Track of the Cat - 2017



‘Twas the week before Christmas and all through the woods lay three inches of snow. And then – the temperature rose so by the time I walked the old road in the Big Woods there was less than an inch of snow on the ground. Not far along the old road a set of bobcat tracks appeared; the bobcat had walked in the opposite direction from the way I was going and the tracks had veered from the road to disappear in a large patch of extremely thorny shrubbery.



As I walked the road, I backtracked the bobcat as it wandered from one side of the road to the other in quest of a meal. And thus it went for over a mile until the spot where the bobcat had come out of another thick brushy patch and begun to walk along the road –



On up the road I went intersecting one set of squirrel tracks after another going across the road (this year has seen one of the gray squirrels’ periodic population booms). Along the way there was an area where two wild turkeys had left tracks as they'd crossed the road.



By then it was time to turn around and head home. Because I’d been following the bobcat’s tracks and keeping an eye out for tracks indicating that it had caught something to eat (it hadn’t) I’d missed another set of tracks mixed with those of the gray squirrels, the tracks of a fisher in quest of a meal of squirrel. Unlike bobcat, fox and coyote, fishers have five toes which show in their tracks –



The fisher tracks weren’t distinct and they were soon lost amid a maze of squirrel tracks. By the next day rising temperatures had melted the last of the snow.   

Thursday, December 14, 2017

Disappointed



On a tract of public land in the Big Woods a stand of white oak has been growing on some very fertile, moist soil for well over a hundred years. The stand of white oak wasn’t very large, probably not more than ten acres in size but, because they were growing on good soil, the trees had done very well and many of them were two feet or more in diameter.



Every few years the white oak have produced a bumper crop of acorns –



Acorns that fed black bears –



And white-tailed deer –



Gray squirrels and chipmunks –


And wild turkeys –
White oak on a good growing site such as this one can reach 350-500 years of age so most of the trees in this small patch of woodland had many years ahead of them. 

A few of the trees were crooked or had decayed centers, but most of them were big and healthy –



Then, a forester I’ve known for many years mentioned that he was planning a timber sale that would include this stand of white oak. I pointed out the significance of this small stand of trees to wildlife: the seasonal pool it contains where frogs and salamanders lay their eggs, and the vast quantities of acorns it has regularly produced. In fact, the area fed wildlife during  years when nearby areas occupied by other species of oak and various hickories were essentially devoid of nuts.

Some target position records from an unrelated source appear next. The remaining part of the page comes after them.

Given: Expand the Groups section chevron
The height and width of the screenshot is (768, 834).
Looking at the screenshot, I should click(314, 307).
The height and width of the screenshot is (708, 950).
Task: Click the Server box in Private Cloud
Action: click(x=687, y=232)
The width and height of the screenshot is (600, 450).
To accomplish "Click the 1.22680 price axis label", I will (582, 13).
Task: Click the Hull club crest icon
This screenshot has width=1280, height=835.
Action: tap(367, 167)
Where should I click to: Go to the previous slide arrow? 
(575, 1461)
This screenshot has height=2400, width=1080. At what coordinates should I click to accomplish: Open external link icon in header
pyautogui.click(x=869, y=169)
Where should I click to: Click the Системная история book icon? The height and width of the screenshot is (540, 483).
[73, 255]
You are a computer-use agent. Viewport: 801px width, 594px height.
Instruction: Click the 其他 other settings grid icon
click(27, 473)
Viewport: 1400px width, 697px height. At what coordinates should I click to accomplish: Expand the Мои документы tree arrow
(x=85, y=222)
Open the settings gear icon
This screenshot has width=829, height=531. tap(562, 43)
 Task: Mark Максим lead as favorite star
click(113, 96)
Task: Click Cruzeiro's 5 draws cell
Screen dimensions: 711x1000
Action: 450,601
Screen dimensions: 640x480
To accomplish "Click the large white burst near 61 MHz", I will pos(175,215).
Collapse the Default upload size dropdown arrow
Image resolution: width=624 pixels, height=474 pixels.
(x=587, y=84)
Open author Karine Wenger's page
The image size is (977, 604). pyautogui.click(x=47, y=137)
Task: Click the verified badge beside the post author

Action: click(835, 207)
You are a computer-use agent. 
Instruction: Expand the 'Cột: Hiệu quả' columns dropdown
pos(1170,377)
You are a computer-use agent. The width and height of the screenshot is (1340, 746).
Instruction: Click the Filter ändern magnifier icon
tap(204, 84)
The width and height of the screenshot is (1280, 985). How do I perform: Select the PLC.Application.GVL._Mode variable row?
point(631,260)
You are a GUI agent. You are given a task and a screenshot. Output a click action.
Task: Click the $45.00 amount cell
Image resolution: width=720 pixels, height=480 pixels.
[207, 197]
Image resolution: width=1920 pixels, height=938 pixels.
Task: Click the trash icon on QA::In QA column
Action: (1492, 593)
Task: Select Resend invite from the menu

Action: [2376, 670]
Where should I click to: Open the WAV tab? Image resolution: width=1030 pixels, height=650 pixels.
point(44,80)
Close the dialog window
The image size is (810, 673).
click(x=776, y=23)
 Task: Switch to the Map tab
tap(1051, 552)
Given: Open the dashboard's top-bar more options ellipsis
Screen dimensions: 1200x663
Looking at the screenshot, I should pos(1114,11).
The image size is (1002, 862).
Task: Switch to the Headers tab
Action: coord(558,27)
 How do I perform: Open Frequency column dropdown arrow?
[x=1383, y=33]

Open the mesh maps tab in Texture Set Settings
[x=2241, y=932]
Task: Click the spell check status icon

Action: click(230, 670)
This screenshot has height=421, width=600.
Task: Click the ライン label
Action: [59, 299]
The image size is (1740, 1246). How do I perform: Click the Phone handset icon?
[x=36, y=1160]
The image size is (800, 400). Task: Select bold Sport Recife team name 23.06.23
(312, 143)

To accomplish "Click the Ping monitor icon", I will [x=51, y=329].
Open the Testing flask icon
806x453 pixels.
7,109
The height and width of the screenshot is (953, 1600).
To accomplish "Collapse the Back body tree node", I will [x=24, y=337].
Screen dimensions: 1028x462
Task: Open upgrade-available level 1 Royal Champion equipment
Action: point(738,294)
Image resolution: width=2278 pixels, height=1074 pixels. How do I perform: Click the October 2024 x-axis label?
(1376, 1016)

He went on to mark the trees to be removed, the timber sale was sold to a large sawmill, and the trees were cut. Here are the results –


A number of the trees that were left were damaged during removal of the cut trees –

Although "the book" on best management practices for seasonal pools where amphibians breed recommends not cutting any trees within 100 feet of the pool's edge, that recommendation was not followed. 

Don't assume I'm an anti-forest management person; we live in a wood-framed house with wooden floors, doors, windows and trim; I've been a woodworker for decades, making more than 65 pieces of furniture; we utilize all sorts of paper products; there's a pile of firewood along the driveway. Wood is certainly more environmentally friendly than metal or masonry but not every wooded acre has to be managed. 


I’ve known and liked the forester who marked this timber sale for many years; he attended one of the best professional schools and, although the production of woody fiber for forest industry seems to be the sole interest of all too many foresters, this fellow has always appeared to be sensitive to the other forest resources wildlife, wildflowers, clean water, aesthetics. As soon as I saw the results of the timber sale I thought of Sir Peter Scott’s oft repeated comment, “We should have the wisdom to know when to leave a place alone.”


My disappointment is profound and these ten acres will forever color my opinion of the forester.